Affirmer qu’il faut laisser le choix aux jeunes, ce n’est pas faire de la citoyenneté une option, c’est mettre en place des moyens et des méthodes éducatives qui favorisent la réappropriation par les citoyens eux-mêmes, d’une certaine capacité de réflexion, d’initiative et d’innovation collective. Encore faut-il une volonté politique de développer ces méthodes.
_ Les bénévoles et les volontaires du monde et de tous les temps n’ont pas attendu l’obligation pour s’engager auprès des peuples en souffrance, ce projet d’obligation est une insulte à la démocratie ainsi qu’ à la capacité des jeunes à investir l’espace public pour défendre des causes qui les sensibilisent.
Si un tel débat public est mis en place avant les élections, les candidats peuvent reculer face à la montée de l’opposition, s’il a lieu après les élections, nous risquons encore une fois l’affrontement.
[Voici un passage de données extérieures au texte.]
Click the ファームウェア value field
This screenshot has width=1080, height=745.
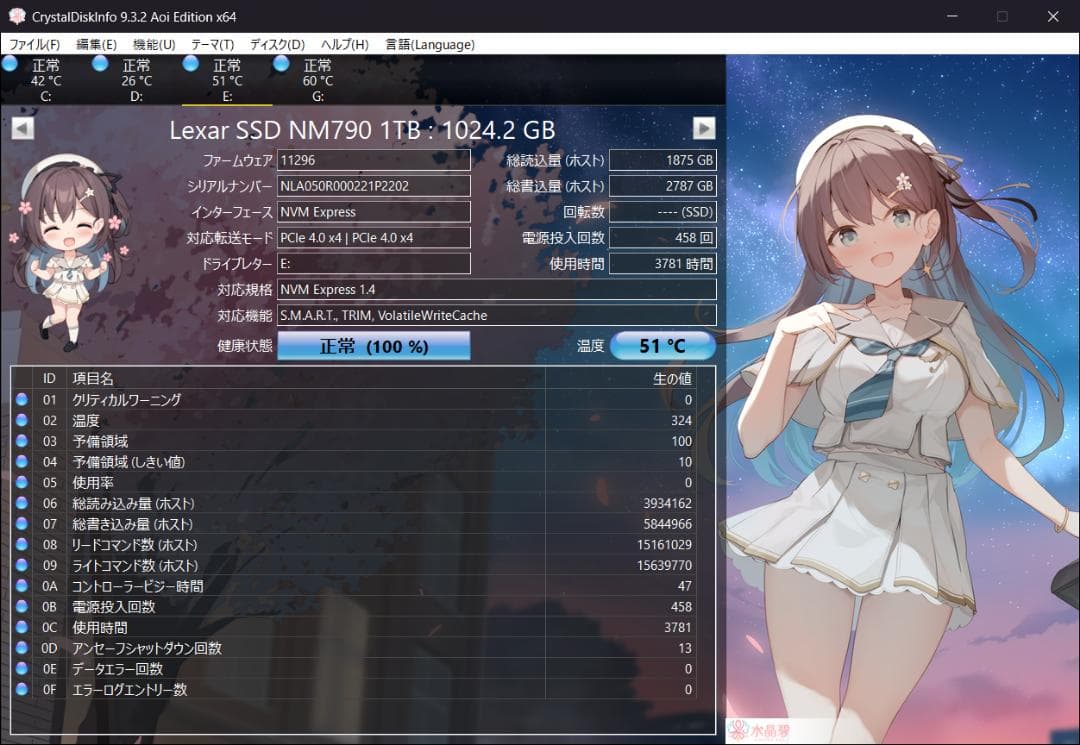[x=373, y=160]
Les climats de tension ne sont favorables ni à la réflexion, ni à l’anticipation, encore moins à l’élaboration d’alternatives, sans compter qu’ils sont dangereux et qu’ils épuisent tout le monde, à commencer par les forces vives de la société civile.

C’est pourquoi l’association pour l’étude et le développement du volontariat civil (8) souhaite constituer un collectif et diffuser une pétition ‘Pour une alternative au S.C.O.’ demandant :
– Le retrait de tous les projets de loi visant à une obligation dans les domaines des services civils/civiques ;
– La mise en œuvre effective à l’échelon national de la loi sur le volontariat de cohésion sociale et de solidarité (V.C.C.S.S) ; enrichi par la mise en place d’un programme ambitieux de formation citoyenne en matière de droits de l’homme, pour chaque jeune désireux d’effectuer un volontariat.

Nous invitons toutes les personnes désireuses de soutenir cette initiative, à nous contacter (8).
Myriam Alderton, (présidente de l’A.E.D.V.C)

– (1)Appel et liste des signataires, en ligne sur le site www.les-amis-de-lavie.org
– (2) sondage en ligne sur www.politique-jeunesse.net
– (3) Projets de loi : n° 1138 (du 15.10.03), n° 1199 (du 5.11.03), n° 1803 (du 22.09.04), n° 2316 (du 11.05.05), n° 2693 (du 23.11.05), n° 2817 du 25.01.06, n° 2818 (du 25.01.06), n° 2912 (du 28.02.06).
– (4) loi du 28 octobre 1997 et du 14 mars 2000
– (5) Extrait de la soirée débat organisée par La Vie le 15.03.2006 à Marseille.